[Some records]
^^^^^^^^^^^^^^^^

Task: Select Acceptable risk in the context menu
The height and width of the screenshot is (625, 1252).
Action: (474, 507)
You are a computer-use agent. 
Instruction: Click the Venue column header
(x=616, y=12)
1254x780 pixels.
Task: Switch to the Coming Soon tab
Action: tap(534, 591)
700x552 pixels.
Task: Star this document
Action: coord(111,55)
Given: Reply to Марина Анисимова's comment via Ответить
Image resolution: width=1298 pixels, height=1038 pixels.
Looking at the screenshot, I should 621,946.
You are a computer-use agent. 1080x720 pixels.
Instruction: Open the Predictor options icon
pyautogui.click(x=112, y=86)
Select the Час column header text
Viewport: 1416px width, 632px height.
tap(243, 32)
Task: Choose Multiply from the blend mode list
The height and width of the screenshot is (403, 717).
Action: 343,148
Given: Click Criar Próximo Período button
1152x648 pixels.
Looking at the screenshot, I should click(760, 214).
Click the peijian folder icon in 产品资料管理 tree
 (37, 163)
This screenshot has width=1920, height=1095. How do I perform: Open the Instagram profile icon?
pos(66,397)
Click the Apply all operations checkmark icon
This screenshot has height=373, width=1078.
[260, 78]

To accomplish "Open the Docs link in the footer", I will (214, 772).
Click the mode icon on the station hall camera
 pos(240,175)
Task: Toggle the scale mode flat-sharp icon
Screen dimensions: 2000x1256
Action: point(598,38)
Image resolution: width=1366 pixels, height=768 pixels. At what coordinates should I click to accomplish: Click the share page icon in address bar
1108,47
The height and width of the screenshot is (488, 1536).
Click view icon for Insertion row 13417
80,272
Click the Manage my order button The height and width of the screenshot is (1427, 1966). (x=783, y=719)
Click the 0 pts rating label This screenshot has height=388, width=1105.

^^^^^^^^^^^^^^^^

§ Exercise aim
Pick out every line above that contains the word "Select" and copy each one in full.

§ Correct result
Task: Select Acceptable risk in the context menu
Select the Час column header text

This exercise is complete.